In September of 1981, John Moyer, Gary Gentile and I boarded a lobster boat owned by Harry Bartlet in Propect Cove. I researched the Atlantic’s sinking and we traveled over 1200 miles to this remote harbor to explore this famous wreck. I was anxious to see the wreck site of the once luxurious White Star liner that was now lying in these shallow waters.
Harry Bartlet’s boat was unique. Unlike the typical dive boats of modern times, Harry’s boat had little in the way of comfort, shelter, or space. It did feature a sapling ladder, a moss-covered bow, and a weathered life ring for safety. Harry would often tow a smaller skiff, just in case this sturdy craft foundered. The best thing about Harry’s boat was the location. It was a 15-minute ride to the wreck of the Atlantic and a buoy was in place marking the site. We suited up, lowered our gear with a hoist, donned our doubles at the dock and enjoyed the short ride. After Harry lassoed the buoy, we rolled off the stern and plunged to the wreckage scattered below. Here wolffish postured themselves at high points on the rocks where the broken hull extends from the waist high shallows to depths of 90 feet. Piles of broken china laid strewn mixed throughout the rocks and wreckage. Occasionally, an intact piece of china or a crest washed out from beneath the sands. Dead eyes, portholes, marble decorations, organ keys, assorted brass valves, and assorted parts laid strewn in the rock crevices. Ironically, several St. Christopher metals have been discovered. The most exciting discoveries have been the occasional gold coins.
On a later occasion, Harry failed to lasso the buoy after several attempts.

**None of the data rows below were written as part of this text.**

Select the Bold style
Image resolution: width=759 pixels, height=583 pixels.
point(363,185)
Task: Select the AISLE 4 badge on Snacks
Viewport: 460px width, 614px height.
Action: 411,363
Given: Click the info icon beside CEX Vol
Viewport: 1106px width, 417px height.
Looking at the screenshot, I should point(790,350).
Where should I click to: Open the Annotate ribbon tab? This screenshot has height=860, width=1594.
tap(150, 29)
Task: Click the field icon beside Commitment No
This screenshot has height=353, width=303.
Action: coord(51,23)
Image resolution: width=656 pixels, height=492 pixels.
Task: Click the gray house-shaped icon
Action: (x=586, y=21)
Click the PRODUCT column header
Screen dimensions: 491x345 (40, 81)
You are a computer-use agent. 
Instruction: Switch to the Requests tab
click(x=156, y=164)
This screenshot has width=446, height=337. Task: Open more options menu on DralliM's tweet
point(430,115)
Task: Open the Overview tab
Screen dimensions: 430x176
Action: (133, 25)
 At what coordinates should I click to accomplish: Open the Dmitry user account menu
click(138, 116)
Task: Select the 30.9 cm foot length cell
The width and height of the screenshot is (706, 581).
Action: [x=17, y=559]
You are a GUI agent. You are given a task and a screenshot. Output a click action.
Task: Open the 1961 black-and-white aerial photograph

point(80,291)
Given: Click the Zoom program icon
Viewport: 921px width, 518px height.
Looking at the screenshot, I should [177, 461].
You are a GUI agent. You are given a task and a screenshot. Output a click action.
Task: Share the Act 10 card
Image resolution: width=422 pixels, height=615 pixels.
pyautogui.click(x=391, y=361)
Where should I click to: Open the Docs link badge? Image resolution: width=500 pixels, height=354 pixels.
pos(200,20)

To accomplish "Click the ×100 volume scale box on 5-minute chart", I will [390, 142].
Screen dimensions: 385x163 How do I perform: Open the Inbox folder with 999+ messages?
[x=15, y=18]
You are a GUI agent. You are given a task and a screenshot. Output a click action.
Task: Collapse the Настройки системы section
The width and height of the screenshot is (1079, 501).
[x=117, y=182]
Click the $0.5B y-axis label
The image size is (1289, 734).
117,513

Feeling Harry’s growing dismay, Gary Gentile touted, “Harry, if you can hook it, we can dive it.” With breakers surrounding us and a distressed captain manning the helm, we bowed out lest we sink our boat over the wreck. Gary was referring to the noted quote by the “grandfather of wreck diving” Mike DeCamp. Mike’s exclamation denoted the swaggering attitude of New Jersey wreck divers. It doesn’t get much better than this when creating a legendary adventure.
Over the years, I have returned to the wreck on several
trips. Surprisingly little has changed, although sadly, Harry, “host of the SS
Atlantic” has long passed. Today the waters are consistently clear, cold, and
the intimidating wolffish that guard the wreck remain.